A spokeswoman for the Electoral Commission says: "We're not here to terrify people and say 'if you don't abide by the law, then we'll come down on you like a ton of bricks'; it's all about advising people."
Charities have been urged to engage with the Electoral Commission by providing it with evidence that will inform its definitive guidance, which is due to be published in early July. The electoral regulator is also publishing short interim updates on the new law, but charities eagerly await the full guidance.
The Electoral Commission has been working with the Charity Commission, the Office of the Scottish Charity Regulator and the Charity Commission for Northern Ireland to draw up guidance. The electoral regulator says it faces a large task but lacks the resources to do it effectively, and it is unhappy with the lack of clarity in the letter of the law it will need to interpret.
There are already steps charities can take, but even the definitive guidance is unlikely to banish all confusion. The new law might in practice do little to stop charities campaigning, despite the headache of compliance and documentation.
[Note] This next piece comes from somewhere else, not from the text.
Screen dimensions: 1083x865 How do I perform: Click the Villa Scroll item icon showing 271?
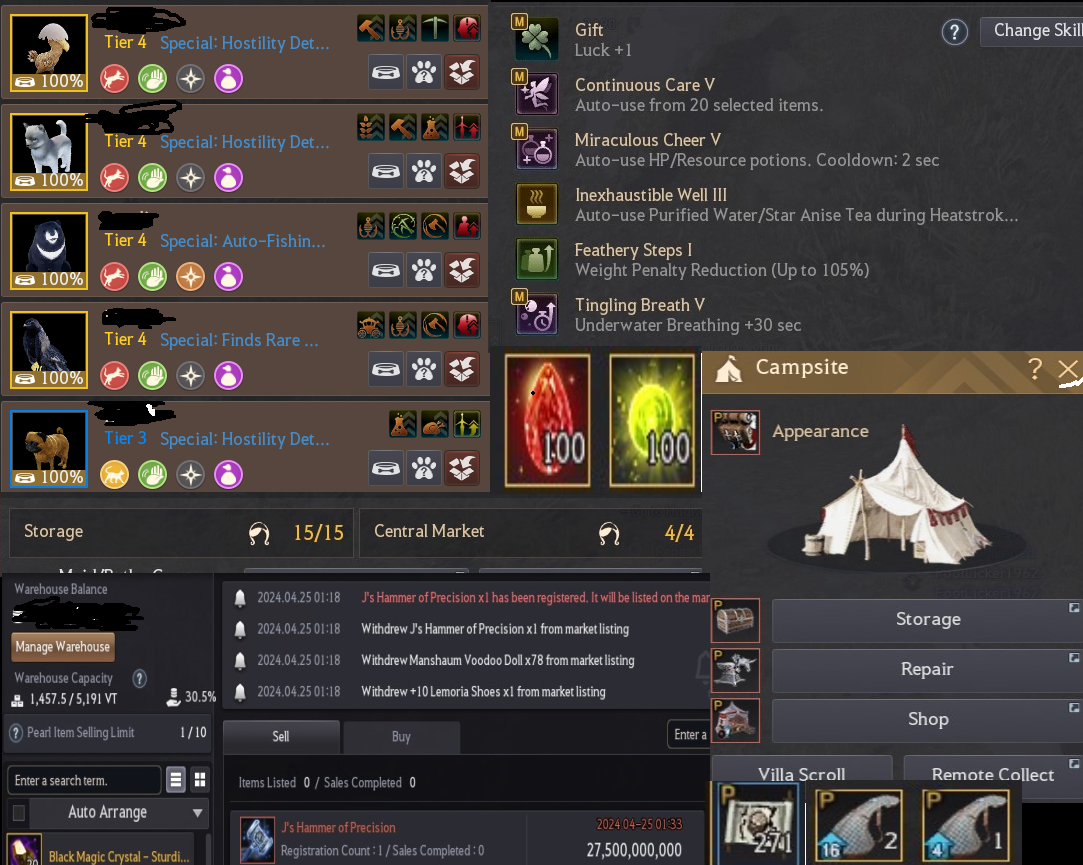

But the fear is that a lack of certainty will discourage organisations and trustees from taking risks.
The lobbying act: the definitions and the numbers
Controlled expenditure is spending on a range of activities that "can reasonably be regarded as intended to promote or reduce the electoral prospects of a political party or parties, or a group of candidates, including parties or candidates who support or oppose a particular policy", according to the Electoral Commission.
Election material was already covered by previous legislation, but the new act adds "certain public rallies and events; press conferences and media events; canvassing and market research; and transport in connection with publicising a campaign", according to the Electoral Commission's guidance.
The regulated period is 12 months for UK general elections and four months for European parliament, Northern Irish assembly, Scottish parliament and Welsh assembly elections. However, the first regulated period, for the UK general election on 7 May 2015, is delayed and will start on 19 September 2014, the day after the Scottish independence referendum.
The registration threshold, above which campaigners must register with the Electoral Commission, is £20,000 in England and £10,000 in the rest of the UK.
The total cap on spending is £319,800 in England, £55,400 in Scotland, £44,000 in Wales and £30,800 in Northern Ireland. No more than £9,750 may be spent in any one constituency.